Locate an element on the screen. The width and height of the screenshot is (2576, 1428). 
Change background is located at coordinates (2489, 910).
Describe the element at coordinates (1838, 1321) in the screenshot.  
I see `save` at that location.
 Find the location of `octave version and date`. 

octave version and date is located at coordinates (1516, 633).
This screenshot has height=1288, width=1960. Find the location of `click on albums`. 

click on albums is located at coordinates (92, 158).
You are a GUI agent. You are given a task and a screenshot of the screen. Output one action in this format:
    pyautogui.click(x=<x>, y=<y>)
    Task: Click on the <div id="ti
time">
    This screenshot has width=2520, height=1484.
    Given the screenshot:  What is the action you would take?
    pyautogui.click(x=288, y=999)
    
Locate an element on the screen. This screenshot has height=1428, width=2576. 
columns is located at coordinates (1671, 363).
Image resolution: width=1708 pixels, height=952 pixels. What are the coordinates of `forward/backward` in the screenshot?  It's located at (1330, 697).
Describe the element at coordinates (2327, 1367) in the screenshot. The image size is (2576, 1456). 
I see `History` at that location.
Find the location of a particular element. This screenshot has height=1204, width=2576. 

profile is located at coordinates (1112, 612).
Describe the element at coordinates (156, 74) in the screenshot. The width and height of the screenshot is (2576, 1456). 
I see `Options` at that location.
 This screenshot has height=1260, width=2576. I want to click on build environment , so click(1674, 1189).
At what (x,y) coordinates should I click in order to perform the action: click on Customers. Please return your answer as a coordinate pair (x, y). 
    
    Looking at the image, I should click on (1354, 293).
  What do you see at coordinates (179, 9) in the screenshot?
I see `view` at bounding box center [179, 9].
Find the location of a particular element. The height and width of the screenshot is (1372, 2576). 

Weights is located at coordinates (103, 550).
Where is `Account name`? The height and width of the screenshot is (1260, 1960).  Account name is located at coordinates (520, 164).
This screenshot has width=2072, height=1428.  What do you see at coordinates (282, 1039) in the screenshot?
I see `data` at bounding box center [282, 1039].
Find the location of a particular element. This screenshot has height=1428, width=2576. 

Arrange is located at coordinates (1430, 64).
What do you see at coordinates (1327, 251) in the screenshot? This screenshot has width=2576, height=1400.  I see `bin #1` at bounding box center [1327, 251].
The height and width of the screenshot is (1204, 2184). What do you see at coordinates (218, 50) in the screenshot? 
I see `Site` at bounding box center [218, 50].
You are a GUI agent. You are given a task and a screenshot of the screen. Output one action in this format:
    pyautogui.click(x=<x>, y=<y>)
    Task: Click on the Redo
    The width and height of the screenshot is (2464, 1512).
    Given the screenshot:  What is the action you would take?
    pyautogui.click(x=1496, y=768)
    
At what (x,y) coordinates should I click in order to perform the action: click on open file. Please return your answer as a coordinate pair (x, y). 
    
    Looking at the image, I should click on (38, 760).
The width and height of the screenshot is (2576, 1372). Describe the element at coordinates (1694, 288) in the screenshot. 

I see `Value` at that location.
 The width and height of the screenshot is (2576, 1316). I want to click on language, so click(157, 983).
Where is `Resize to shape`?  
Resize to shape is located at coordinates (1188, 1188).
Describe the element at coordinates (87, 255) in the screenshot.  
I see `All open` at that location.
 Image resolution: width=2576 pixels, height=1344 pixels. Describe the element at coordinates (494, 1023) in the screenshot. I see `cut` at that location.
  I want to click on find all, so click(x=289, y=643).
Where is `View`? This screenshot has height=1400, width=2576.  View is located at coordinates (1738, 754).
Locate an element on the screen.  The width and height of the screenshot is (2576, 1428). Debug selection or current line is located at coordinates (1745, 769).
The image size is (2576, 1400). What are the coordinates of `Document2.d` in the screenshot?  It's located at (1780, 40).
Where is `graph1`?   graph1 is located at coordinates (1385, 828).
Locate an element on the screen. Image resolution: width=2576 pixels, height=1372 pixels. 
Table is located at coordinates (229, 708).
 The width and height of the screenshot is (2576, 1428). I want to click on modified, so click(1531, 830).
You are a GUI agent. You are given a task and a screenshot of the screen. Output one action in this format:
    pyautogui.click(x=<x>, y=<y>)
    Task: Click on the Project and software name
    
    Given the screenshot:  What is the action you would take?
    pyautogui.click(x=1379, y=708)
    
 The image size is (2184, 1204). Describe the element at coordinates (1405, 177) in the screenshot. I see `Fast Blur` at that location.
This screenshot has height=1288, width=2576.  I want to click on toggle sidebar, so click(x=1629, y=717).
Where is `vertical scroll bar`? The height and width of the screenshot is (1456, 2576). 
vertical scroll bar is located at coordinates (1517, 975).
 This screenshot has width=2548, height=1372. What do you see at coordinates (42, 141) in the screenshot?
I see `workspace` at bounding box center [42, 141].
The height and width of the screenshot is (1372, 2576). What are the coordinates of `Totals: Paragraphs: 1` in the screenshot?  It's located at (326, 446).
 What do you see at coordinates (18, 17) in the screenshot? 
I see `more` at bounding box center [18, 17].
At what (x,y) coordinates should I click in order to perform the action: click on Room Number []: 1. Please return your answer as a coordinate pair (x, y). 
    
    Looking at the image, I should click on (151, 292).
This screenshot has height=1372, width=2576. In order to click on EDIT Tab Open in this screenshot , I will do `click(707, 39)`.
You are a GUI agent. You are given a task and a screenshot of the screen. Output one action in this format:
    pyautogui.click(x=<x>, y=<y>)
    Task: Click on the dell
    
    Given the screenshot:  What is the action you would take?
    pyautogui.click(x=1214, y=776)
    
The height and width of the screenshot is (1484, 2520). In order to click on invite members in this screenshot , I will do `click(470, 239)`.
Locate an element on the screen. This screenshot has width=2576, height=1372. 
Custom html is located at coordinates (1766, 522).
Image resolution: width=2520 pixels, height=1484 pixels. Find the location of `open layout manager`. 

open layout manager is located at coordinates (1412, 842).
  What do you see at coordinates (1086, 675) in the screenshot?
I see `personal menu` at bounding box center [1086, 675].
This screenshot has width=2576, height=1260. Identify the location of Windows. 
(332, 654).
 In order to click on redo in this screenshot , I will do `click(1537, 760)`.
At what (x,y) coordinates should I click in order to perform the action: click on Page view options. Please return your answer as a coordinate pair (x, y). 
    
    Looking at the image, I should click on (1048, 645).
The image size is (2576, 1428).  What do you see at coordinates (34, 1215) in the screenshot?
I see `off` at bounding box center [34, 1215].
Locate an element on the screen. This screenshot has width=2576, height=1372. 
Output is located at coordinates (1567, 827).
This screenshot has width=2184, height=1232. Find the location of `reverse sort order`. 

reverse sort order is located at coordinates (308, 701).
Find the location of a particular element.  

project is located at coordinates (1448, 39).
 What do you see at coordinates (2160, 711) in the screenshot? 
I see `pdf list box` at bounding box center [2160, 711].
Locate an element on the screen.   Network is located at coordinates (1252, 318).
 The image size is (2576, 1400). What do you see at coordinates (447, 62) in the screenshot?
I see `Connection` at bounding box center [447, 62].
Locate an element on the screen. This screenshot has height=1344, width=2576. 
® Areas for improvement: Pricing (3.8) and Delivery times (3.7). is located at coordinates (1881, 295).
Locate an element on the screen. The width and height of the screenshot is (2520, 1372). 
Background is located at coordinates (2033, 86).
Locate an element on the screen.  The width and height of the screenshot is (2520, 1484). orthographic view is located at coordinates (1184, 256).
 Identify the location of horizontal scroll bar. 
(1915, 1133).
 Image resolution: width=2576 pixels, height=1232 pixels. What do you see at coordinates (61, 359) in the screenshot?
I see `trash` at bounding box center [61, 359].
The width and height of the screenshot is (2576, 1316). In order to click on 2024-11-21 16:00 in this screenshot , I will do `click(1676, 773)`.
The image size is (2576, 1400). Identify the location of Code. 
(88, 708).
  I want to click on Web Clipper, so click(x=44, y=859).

- TASK DIRECTIONS: Reproduce every entry above word for word, from the first through the last.

- FULL OUTPUT:
Locate an element on the screen. The width and height of the screenshot is (2576, 1428). 
Change background is located at coordinates (2489, 910).
Describe the element at coordinates (1838, 1321) in the screenshot.  
I see `save` at that location.
 Find the location of `octave version and date`. 

octave version and date is located at coordinates (1516, 633).
This screenshot has height=1288, width=1960. Find the location of `click on albums`. 

click on albums is located at coordinates (92, 158).
You are a GUI agent. You are given a task and a screenshot of the screen. Output one action in this format:
    pyautogui.click(x=<x>, y=<y>)
    Task: Click on the <div id="ti
time">
    This screenshot has width=2520, height=1484.
    Given the screenshot:  What is the action you would take?
    pyautogui.click(x=288, y=999)
    
Locate an element on the screen. This screenshot has height=1428, width=2576. 
columns is located at coordinates (1671, 363).
Image resolution: width=1708 pixels, height=952 pixels. What are the coordinates of `forward/backward` in the screenshot?  It's located at (1330, 697).
Describe the element at coordinates (2327, 1367) in the screenshot. The image size is (2576, 1456). 
I see `History` at that location.
Find the location of a particular element. This screenshot has height=1204, width=2576. 

profile is located at coordinates (1112, 612).
Describe the element at coordinates (156, 74) in the screenshot. The width and height of the screenshot is (2576, 1456). 
I see `Options` at that location.
 This screenshot has height=1260, width=2576. I want to click on build environment , so click(1674, 1189).
At what (x,y) coordinates should I click in order to perform the action: click on Customers. Please return your answer as a coordinate pair (x, y). 
    
    Looking at the image, I should click on (1354, 293).
  What do you see at coordinates (179, 9) in the screenshot?
I see `view` at bounding box center [179, 9].
Find the location of a particular element. The height and width of the screenshot is (1372, 2576). 

Weights is located at coordinates (103, 550).
Where is `Account name`? The height and width of the screenshot is (1260, 1960).  Account name is located at coordinates (520, 164).
This screenshot has width=2072, height=1428.  What do you see at coordinates (282, 1039) in the screenshot?
I see `data` at bounding box center [282, 1039].
Find the location of a particular element. This screenshot has height=1428, width=2576. 

Arrange is located at coordinates (1430, 64).
What do you see at coordinates (1327, 251) in the screenshot? This screenshot has width=2576, height=1400.  I see `bin #1` at bounding box center [1327, 251].
The height and width of the screenshot is (1204, 2184). What do you see at coordinates (218, 50) in the screenshot? 
I see `Site` at bounding box center [218, 50].
You are a GUI agent. You are given a task and a screenshot of the screen. Output one action in this format:
    pyautogui.click(x=<x>, y=<y>)
    Task: Click on the Redo
    The width and height of the screenshot is (2464, 1512).
    Given the screenshot:  What is the action you would take?
    pyautogui.click(x=1496, y=768)
    
At what (x,y) coordinates should I click in order to perform the action: click on open file. Please return your answer as a coordinate pair (x, y). 
    
    Looking at the image, I should click on (38, 760).
The width and height of the screenshot is (2576, 1372). Describe the element at coordinates (1694, 288) in the screenshot. 

I see `Value` at that location.
 The width and height of the screenshot is (2576, 1316). I want to click on language, so click(157, 983).
Where is `Resize to shape`?  
Resize to shape is located at coordinates (1188, 1188).
Describe the element at coordinates (87, 255) in the screenshot.  
I see `All open` at that location.
 Image resolution: width=2576 pixels, height=1344 pixels. Describe the element at coordinates (494, 1023) in the screenshot. I see `cut` at that location.
  I want to click on find all, so click(x=289, y=643).
Where is `View`? This screenshot has height=1400, width=2576.  View is located at coordinates (1738, 754).
Locate an element on the screen.  The width and height of the screenshot is (2576, 1428). Debug selection or current line is located at coordinates (1745, 769).
The image size is (2576, 1400). What are the coordinates of `Document2.d` in the screenshot?  It's located at (1780, 40).
Where is `graph1`?   graph1 is located at coordinates (1385, 828).
Locate an element on the screen. Image resolution: width=2576 pixels, height=1372 pixels. 
Table is located at coordinates (229, 708).
 The width and height of the screenshot is (2576, 1428). I want to click on modified, so click(1531, 830).
You are a GUI agent. You are given a task and a screenshot of the screen. Output one action in this format:
    pyautogui.click(x=<x>, y=<y>)
    Task: Click on the Project and software name
    
    Given the screenshot:  What is the action you would take?
    pyautogui.click(x=1379, y=708)
    
 The image size is (2184, 1204). Describe the element at coordinates (1405, 177) in the screenshot. I see `Fast Blur` at that location.
This screenshot has height=1288, width=2576.  I want to click on toggle sidebar, so click(x=1629, y=717).
Where is `vertical scroll bar`? The height and width of the screenshot is (1456, 2576). 
vertical scroll bar is located at coordinates (1517, 975).
 This screenshot has width=2548, height=1372. What do you see at coordinates (42, 141) in the screenshot?
I see `workspace` at bounding box center [42, 141].
The height and width of the screenshot is (1372, 2576). What are the coordinates of `Totals: Paragraphs: 1` in the screenshot?  It's located at (326, 446).
 What do you see at coordinates (18, 17) in the screenshot? 
I see `more` at bounding box center [18, 17].
At what (x,y) coordinates should I click in order to perform the action: click on Room Number []: 1. Please return your answer as a coordinate pair (x, y). 
    
    Looking at the image, I should click on (151, 292).
This screenshot has height=1372, width=2576. In order to click on EDIT Tab Open in this screenshot , I will do `click(707, 39)`.
You are a GUI agent. You are given a task and a screenshot of the screen. Output one action in this format:
    pyautogui.click(x=<x>, y=<y>)
    Task: Click on the dell
    
    Given the screenshot:  What is the action you would take?
    pyautogui.click(x=1214, y=776)
    
The height and width of the screenshot is (1484, 2520). In order to click on invite members in this screenshot , I will do `click(470, 239)`.
Locate an element on the screen. This screenshot has width=2576, height=1372. 
Custom html is located at coordinates (1766, 522).
Image resolution: width=2520 pixels, height=1484 pixels. Find the location of `open layout manager`. 

open layout manager is located at coordinates (1412, 842).
  What do you see at coordinates (1086, 675) in the screenshot?
I see `personal menu` at bounding box center [1086, 675].
This screenshot has width=2576, height=1260. Identify the location of Windows. 
(332, 654).
 In order to click on redo in this screenshot , I will do `click(1537, 760)`.
At what (x,y) coordinates should I click in order to perform the action: click on Page view options. Please return your answer as a coordinate pair (x, y). 
    
    Looking at the image, I should click on (1048, 645).
The image size is (2576, 1428).  What do you see at coordinates (34, 1215) in the screenshot?
I see `off` at bounding box center [34, 1215].
Locate an element on the screen. This screenshot has width=2576, height=1372. 
Output is located at coordinates (1567, 827).
This screenshot has width=2184, height=1232. Find the location of `reverse sort order`. 

reverse sort order is located at coordinates (308, 701).
Find the location of a particular element.  

project is located at coordinates (1448, 39).
 What do you see at coordinates (2160, 711) in the screenshot? 
I see `pdf list box` at bounding box center [2160, 711].
Locate an element on the screen.   Network is located at coordinates (1252, 318).
 The image size is (2576, 1400). What do you see at coordinates (447, 62) in the screenshot?
I see `Connection` at bounding box center [447, 62].
Locate an element on the screen. This screenshot has height=1344, width=2576. 
® Areas for improvement: Pricing (3.8) and Delivery times (3.7). is located at coordinates (1881, 295).
Locate an element on the screen. The width and height of the screenshot is (2520, 1372). 
Background is located at coordinates (2033, 86).
Locate an element on the screen.  The width and height of the screenshot is (2520, 1484). orthographic view is located at coordinates (1184, 256).
 Identify the location of horizontal scroll bar. 
(1915, 1133).
 Image resolution: width=2576 pixels, height=1232 pixels. What do you see at coordinates (61, 359) in the screenshot?
I see `trash` at bounding box center [61, 359].
The width and height of the screenshot is (2576, 1316). In order to click on 2024-11-21 16:00 in this screenshot , I will do `click(1676, 773)`.
The image size is (2576, 1400). Identify the location of Code. 
(88, 708).
  I want to click on Web Clipper, so click(x=44, y=859).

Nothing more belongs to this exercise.